Source data:
========================================
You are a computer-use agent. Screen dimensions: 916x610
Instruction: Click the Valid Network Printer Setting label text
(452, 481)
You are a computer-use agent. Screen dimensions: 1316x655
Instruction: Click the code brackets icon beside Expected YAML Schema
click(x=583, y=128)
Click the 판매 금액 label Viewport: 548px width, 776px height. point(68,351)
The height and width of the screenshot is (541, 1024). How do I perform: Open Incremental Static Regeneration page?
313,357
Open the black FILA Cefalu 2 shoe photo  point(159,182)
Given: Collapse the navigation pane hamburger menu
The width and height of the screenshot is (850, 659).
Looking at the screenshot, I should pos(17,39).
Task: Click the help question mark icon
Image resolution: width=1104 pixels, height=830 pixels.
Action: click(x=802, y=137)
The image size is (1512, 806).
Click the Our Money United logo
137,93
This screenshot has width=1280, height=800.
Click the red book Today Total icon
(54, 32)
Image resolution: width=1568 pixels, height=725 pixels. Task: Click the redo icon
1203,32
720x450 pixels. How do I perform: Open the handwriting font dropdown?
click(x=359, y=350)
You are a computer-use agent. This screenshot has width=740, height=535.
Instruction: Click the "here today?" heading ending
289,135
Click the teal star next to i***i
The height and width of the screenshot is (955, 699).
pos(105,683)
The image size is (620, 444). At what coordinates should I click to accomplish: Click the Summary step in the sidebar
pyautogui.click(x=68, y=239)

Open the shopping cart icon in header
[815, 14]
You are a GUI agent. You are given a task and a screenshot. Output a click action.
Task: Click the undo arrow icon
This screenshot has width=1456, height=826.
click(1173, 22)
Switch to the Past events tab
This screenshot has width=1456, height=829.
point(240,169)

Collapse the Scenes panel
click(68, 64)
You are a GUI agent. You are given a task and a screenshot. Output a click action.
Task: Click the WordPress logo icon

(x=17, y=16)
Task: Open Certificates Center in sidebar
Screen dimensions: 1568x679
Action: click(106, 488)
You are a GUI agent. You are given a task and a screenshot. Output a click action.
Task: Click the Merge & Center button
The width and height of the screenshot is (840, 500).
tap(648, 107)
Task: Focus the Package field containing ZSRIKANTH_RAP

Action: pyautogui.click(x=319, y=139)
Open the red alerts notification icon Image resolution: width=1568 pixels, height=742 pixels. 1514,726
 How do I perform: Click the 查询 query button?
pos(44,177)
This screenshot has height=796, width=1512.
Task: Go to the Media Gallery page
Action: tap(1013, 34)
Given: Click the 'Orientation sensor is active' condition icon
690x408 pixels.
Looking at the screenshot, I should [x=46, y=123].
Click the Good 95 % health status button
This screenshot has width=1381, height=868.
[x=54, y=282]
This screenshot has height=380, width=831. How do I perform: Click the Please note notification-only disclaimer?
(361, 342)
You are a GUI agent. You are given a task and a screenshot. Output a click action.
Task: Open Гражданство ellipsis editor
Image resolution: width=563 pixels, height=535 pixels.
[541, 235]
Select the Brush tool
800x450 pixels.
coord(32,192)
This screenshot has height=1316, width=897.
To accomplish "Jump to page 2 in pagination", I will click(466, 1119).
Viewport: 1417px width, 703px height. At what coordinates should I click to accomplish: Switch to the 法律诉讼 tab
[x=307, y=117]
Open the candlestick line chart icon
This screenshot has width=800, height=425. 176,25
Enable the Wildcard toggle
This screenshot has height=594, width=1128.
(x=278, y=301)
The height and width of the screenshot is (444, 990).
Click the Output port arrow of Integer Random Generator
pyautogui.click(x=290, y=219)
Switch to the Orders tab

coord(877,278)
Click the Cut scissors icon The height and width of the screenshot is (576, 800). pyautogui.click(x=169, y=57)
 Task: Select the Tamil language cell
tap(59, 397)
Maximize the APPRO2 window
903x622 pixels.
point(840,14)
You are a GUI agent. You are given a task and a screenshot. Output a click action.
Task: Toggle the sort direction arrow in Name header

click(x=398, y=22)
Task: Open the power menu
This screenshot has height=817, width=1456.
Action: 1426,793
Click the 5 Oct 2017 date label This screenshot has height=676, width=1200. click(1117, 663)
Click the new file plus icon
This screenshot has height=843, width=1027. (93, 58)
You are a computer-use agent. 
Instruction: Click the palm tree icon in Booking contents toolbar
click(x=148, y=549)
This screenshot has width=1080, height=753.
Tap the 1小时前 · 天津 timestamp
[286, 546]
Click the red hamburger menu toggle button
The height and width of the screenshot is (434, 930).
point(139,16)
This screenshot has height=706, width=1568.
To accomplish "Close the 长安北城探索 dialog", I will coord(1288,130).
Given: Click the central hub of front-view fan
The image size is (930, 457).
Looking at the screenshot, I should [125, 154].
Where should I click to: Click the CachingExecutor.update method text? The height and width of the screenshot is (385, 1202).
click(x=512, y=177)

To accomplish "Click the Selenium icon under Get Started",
========================================
Problem requirements: Return all of the data above exactly, leaving out no line.

Output below:
You are a computer-use agent. Screen dimensions: 916x610
Instruction: Click the Valid Network Printer Setting label text
(452, 481)
You are a computer-use agent. Screen dimensions: 1316x655
Instruction: Click the code brackets icon beside Expected YAML Schema
click(x=583, y=128)
Click the 판매 금액 label Viewport: 548px width, 776px height. point(68,351)
The height and width of the screenshot is (541, 1024). How do I perform: Open Incremental Static Regeneration page?
313,357
Open the black FILA Cefalu 2 shoe photo  point(159,182)
Given: Collapse the navigation pane hamburger menu
The width and height of the screenshot is (850, 659).
Looking at the screenshot, I should pos(17,39).
Task: Click the help question mark icon
Image resolution: width=1104 pixels, height=830 pixels.
Action: click(x=802, y=137)
The image size is (1512, 806).
Click the Our Money United logo
137,93
This screenshot has width=1280, height=800.
Click the red book Today Total icon
(54, 32)
Image resolution: width=1568 pixels, height=725 pixels. Task: Click the redo icon
1203,32
720x450 pixels. How do I perform: Open the handwriting font dropdown?
click(x=359, y=350)
You are a computer-use agent. This screenshot has width=740, height=535.
Instruction: Click the "here today?" heading ending
289,135
Click the teal star next to i***i
The height and width of the screenshot is (955, 699).
pos(105,683)
The image size is (620, 444). At what coordinates should I click to accomplish: Click the Summary step in the sidebar
pyautogui.click(x=68, y=239)

Open the shopping cart icon in header
[815, 14]
You are a GUI agent. You are given a task and a screenshot. Output a click action.
Task: Click the undo arrow icon
This screenshot has width=1456, height=826.
click(1173, 22)
Switch to the Past events tab
This screenshot has width=1456, height=829.
point(240,169)

Collapse the Scenes panel
click(68, 64)
You are a GUI agent. You are given a task and a screenshot. Output a click action.
Task: Click the WordPress logo icon

(x=17, y=16)
Task: Open Certificates Center in sidebar
Screen dimensions: 1568x679
Action: click(106, 488)
You are a GUI agent. You are given a task and a screenshot. Output a click action.
Task: Click the Merge & Center button
The width and height of the screenshot is (840, 500).
tap(648, 107)
Task: Focus the Package field containing ZSRIKANTH_RAP

Action: pyautogui.click(x=319, y=139)
Open the red alerts notification icon Image resolution: width=1568 pixels, height=742 pixels. 1514,726
 How do I perform: Click the 查询 query button?
pos(44,177)
This screenshot has height=796, width=1512.
Task: Go to the Media Gallery page
Action: tap(1013, 34)
Given: Click the 'Orientation sensor is active' condition icon
690x408 pixels.
Looking at the screenshot, I should [x=46, y=123].
Click the Good 95 % health status button
This screenshot has width=1381, height=868.
[x=54, y=282]
This screenshot has height=380, width=831. How do I perform: Click the Please note notification-only disclaimer?
(361, 342)
You are a GUI agent. You are given a task and a screenshot. Output a click action.
Task: Open Гражданство ellipsis editor
Image resolution: width=563 pixels, height=535 pixels.
[541, 235]
Select the Brush tool
800x450 pixels.
coord(32,192)
This screenshot has height=1316, width=897.
To accomplish "Jump to page 2 in pagination", I will click(466, 1119).
Viewport: 1417px width, 703px height. At what coordinates should I click to accomplish: Switch to the 法律诉讼 tab
[x=307, y=117]
Open the candlestick line chart icon
This screenshot has width=800, height=425. 176,25
Enable the Wildcard toggle
This screenshot has height=594, width=1128.
(x=278, y=301)
The height and width of the screenshot is (444, 990).
Click the Output port arrow of Integer Random Generator
pyautogui.click(x=290, y=219)
Switch to the Orders tab

coord(877,278)
Click the Cut scissors icon The height and width of the screenshot is (576, 800). pyautogui.click(x=169, y=57)
 Task: Select the Tamil language cell
tap(59, 397)
Maximize the APPRO2 window
903x622 pixels.
point(840,14)
You are a GUI agent. You are given a task and a screenshot. Output a click action.
Task: Toggle the sort direction arrow in Name header

click(x=398, y=22)
Task: Open the power menu
This screenshot has height=817, width=1456.
Action: 1426,793
Click the 5 Oct 2017 date label This screenshot has height=676, width=1200. click(1117, 663)
Click the new file plus icon
This screenshot has height=843, width=1027. (93, 58)
You are a computer-use agent. 
Instruction: Click the palm tree icon in Booking contents toolbar
click(x=148, y=549)
This screenshot has width=1080, height=753.
Tap the 1小时前 · 天津 timestamp
[286, 546]
Click the red hamburger menu toggle button
The height and width of the screenshot is (434, 930).
point(139,16)
This screenshot has height=706, width=1568.
To accomplish "Close the 长安北城探索 dialog", I will coord(1288,130).
Given: Click the central hub of front-view fan
The image size is (930, 457).
Looking at the screenshot, I should [125, 154].
Where should I click to: Click the CachingExecutor.update method text? The height and width of the screenshot is (385, 1202).
click(x=512, y=177)

To accomplish "Click the Selenium icon under Get Started",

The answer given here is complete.